+++ Dataset records

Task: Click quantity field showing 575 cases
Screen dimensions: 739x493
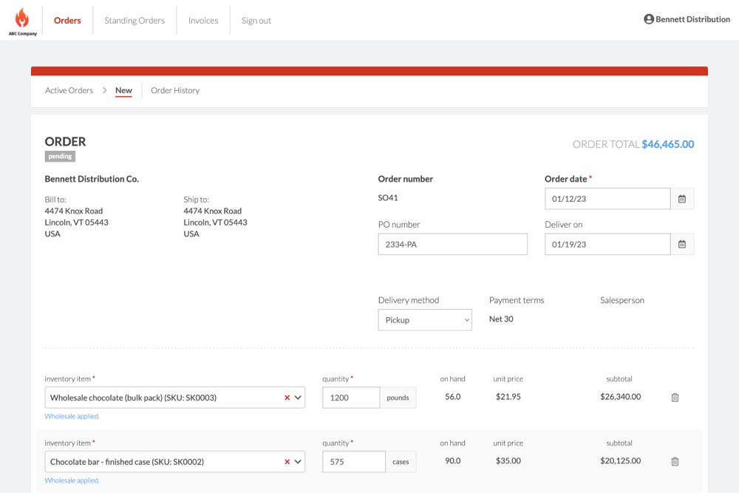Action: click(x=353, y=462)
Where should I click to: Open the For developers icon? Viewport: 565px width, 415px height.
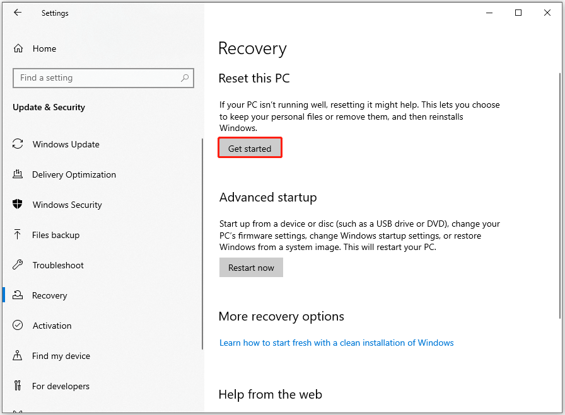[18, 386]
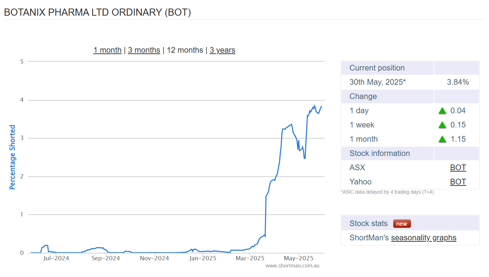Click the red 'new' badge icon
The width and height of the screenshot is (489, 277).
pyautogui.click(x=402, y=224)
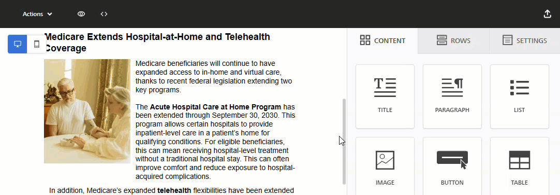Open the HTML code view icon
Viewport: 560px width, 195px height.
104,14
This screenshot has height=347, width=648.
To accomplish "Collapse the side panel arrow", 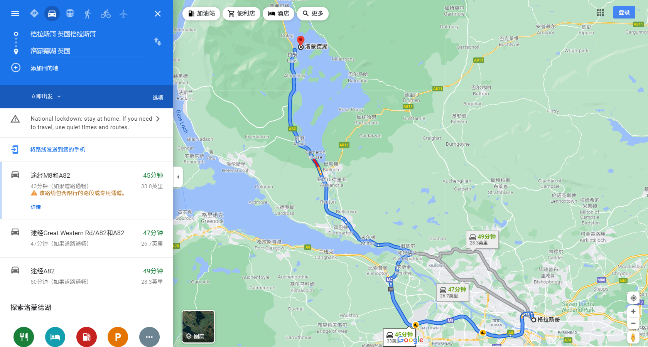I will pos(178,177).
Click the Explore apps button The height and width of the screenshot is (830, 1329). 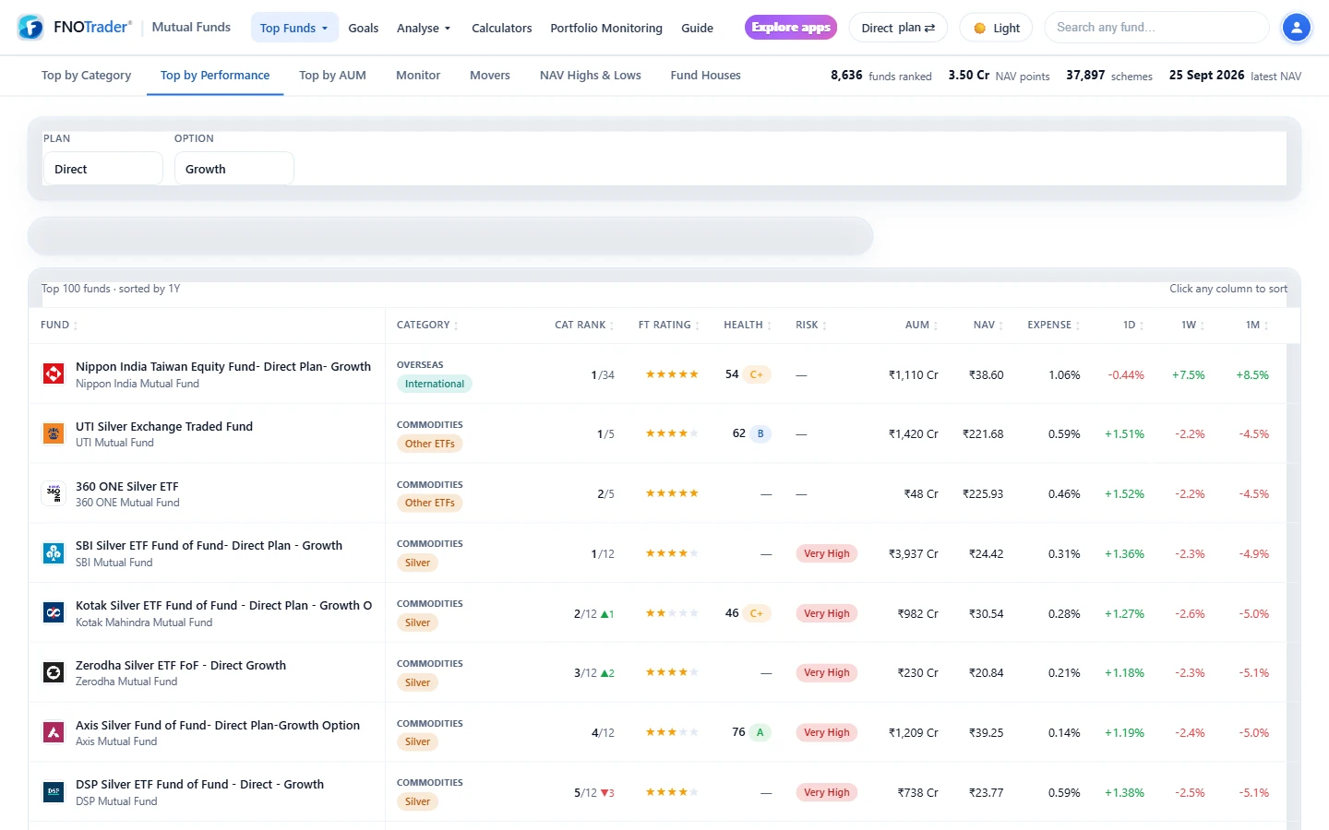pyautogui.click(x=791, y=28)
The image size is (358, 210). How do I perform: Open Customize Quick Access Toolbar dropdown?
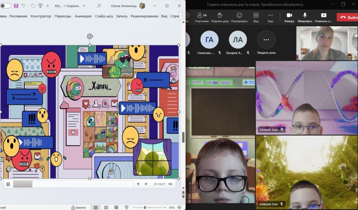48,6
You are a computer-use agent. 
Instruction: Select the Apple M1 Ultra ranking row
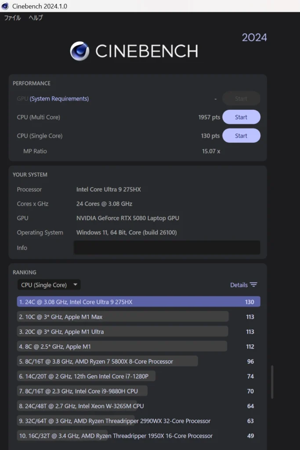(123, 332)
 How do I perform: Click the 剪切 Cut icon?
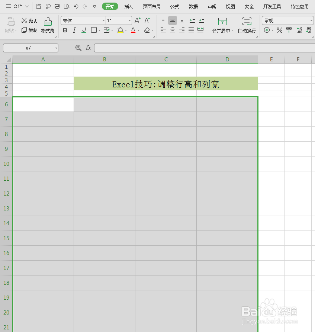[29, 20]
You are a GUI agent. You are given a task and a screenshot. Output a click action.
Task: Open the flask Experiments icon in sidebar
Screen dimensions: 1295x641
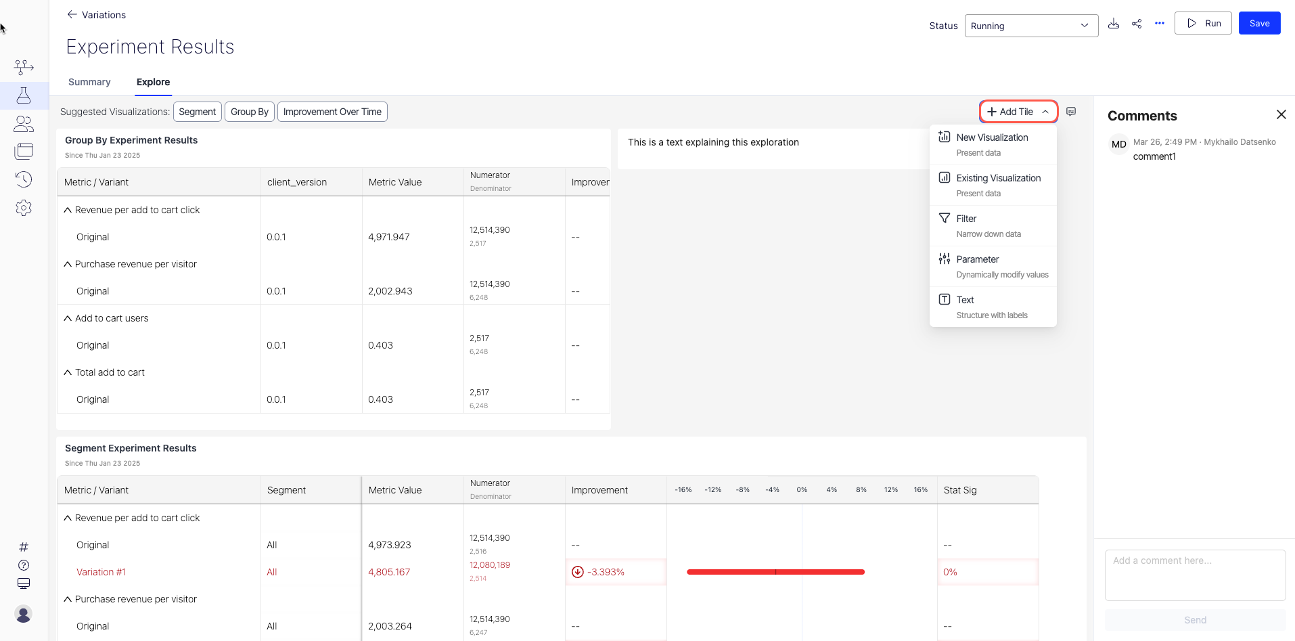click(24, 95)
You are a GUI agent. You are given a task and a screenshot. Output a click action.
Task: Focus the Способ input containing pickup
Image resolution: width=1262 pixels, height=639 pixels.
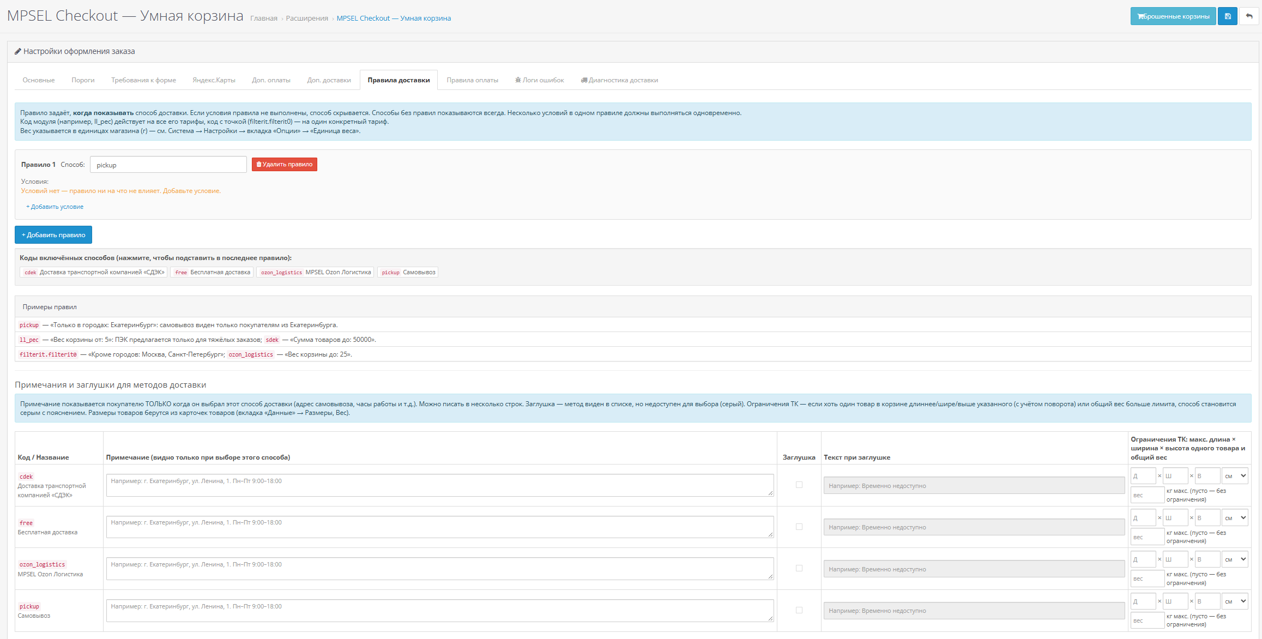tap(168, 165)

++++++
+++ Dataset records

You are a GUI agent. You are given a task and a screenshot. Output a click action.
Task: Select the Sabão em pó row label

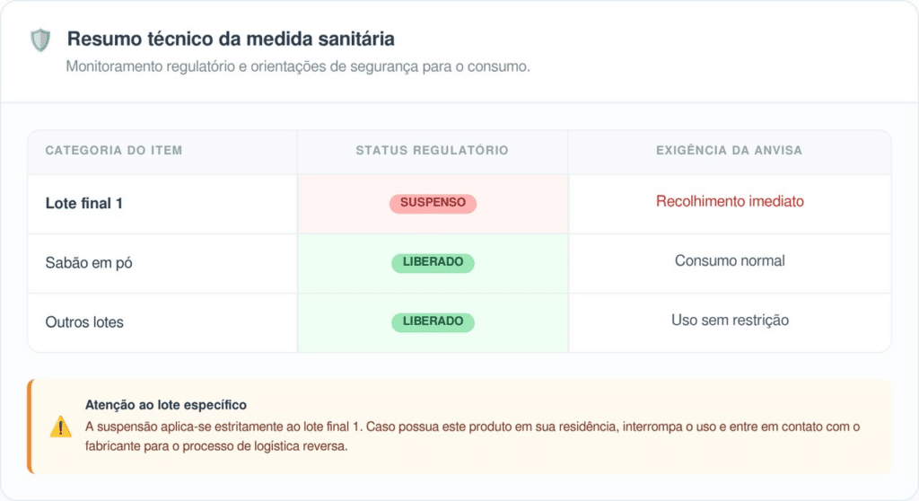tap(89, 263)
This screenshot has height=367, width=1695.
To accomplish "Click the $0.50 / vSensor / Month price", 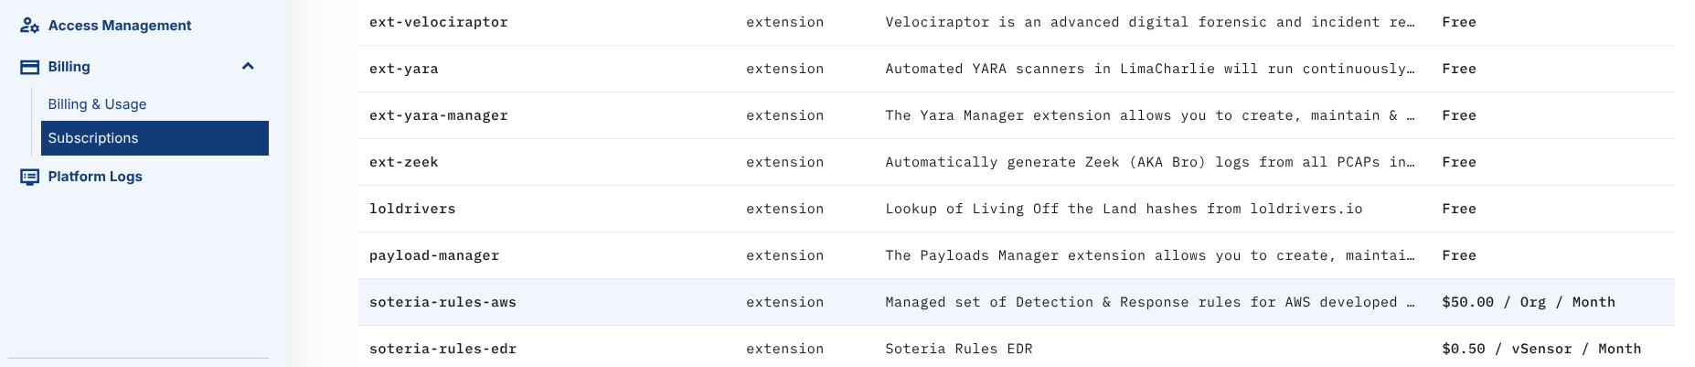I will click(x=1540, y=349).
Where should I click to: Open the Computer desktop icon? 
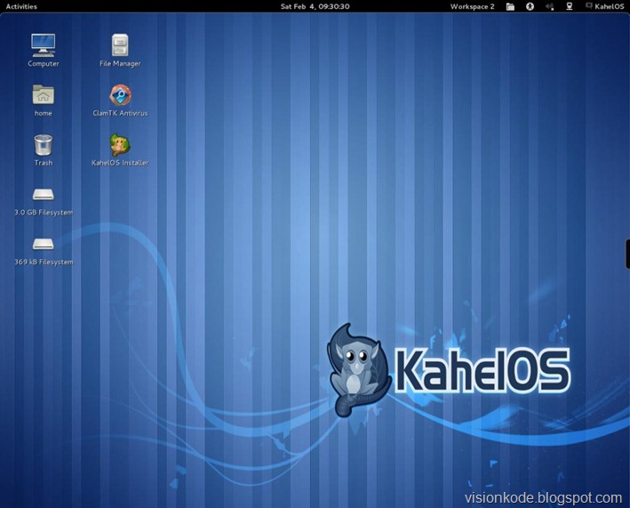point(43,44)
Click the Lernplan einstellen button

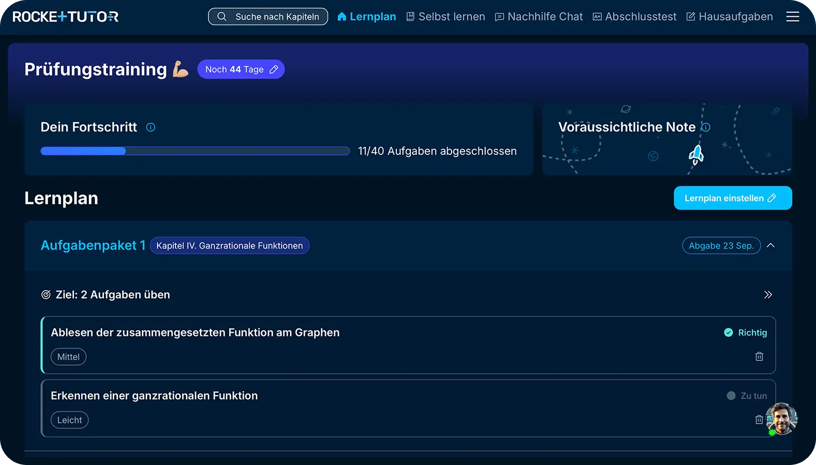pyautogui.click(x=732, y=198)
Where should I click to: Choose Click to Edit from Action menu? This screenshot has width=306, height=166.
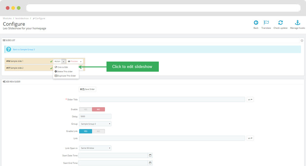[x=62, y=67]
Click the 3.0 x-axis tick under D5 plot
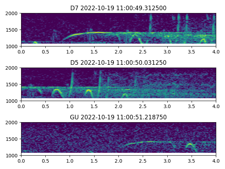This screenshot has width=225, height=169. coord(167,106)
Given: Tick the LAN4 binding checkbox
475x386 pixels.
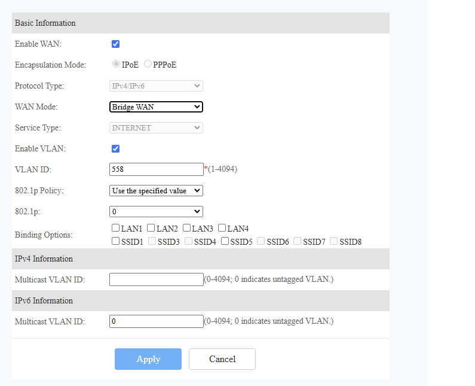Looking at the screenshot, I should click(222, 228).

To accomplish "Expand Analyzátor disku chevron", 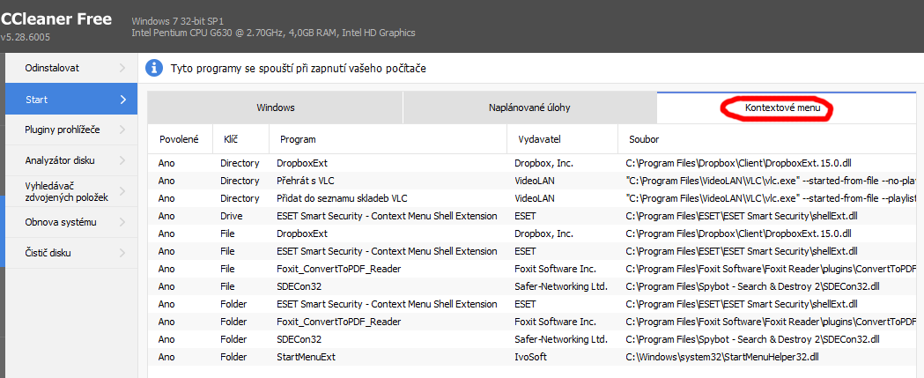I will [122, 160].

++++++
+++ Dataset records

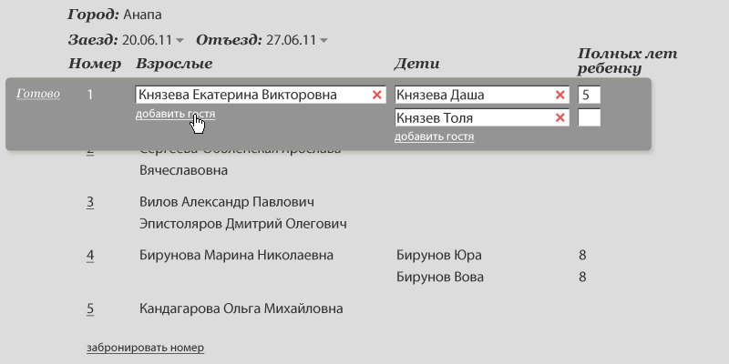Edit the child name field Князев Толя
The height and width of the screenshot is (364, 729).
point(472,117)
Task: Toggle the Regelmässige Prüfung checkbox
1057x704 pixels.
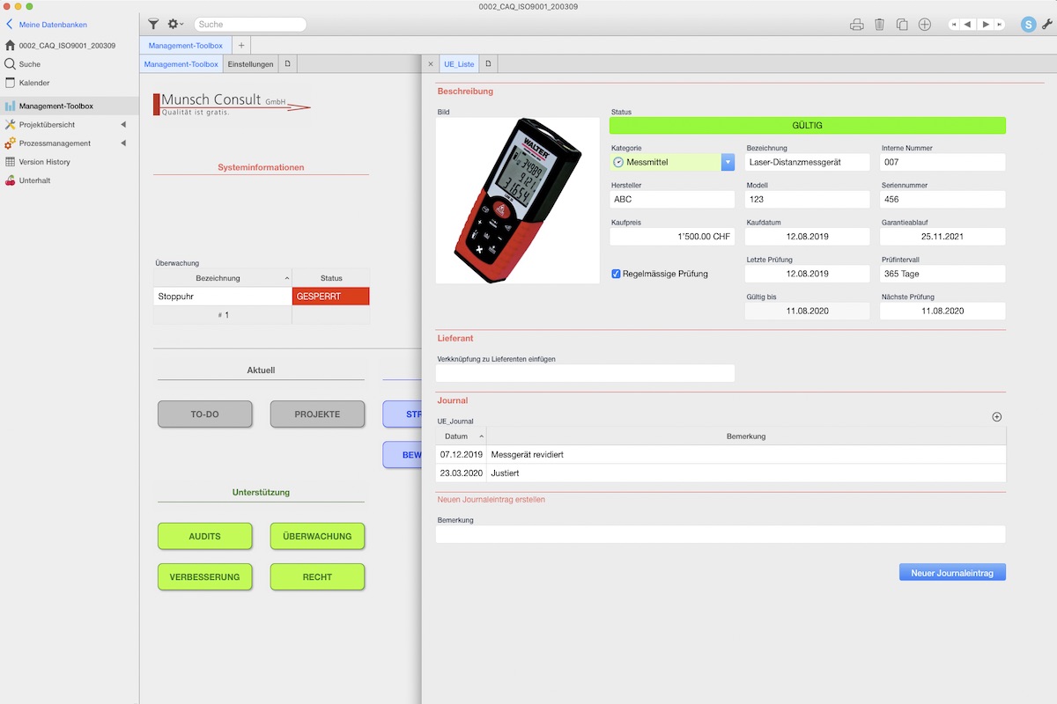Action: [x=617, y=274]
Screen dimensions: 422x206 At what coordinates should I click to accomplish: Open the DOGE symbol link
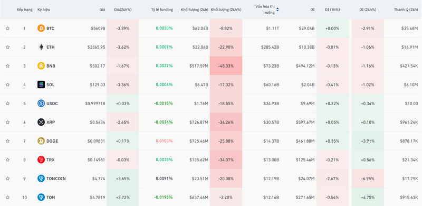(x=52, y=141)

++++++

Each line of the data that holds "checkbox" should be copied.

Answer to the exercise
Given: Tick the LAN4 binding checkbox
Task: Toggle the Regelmässige Prüfung checkbox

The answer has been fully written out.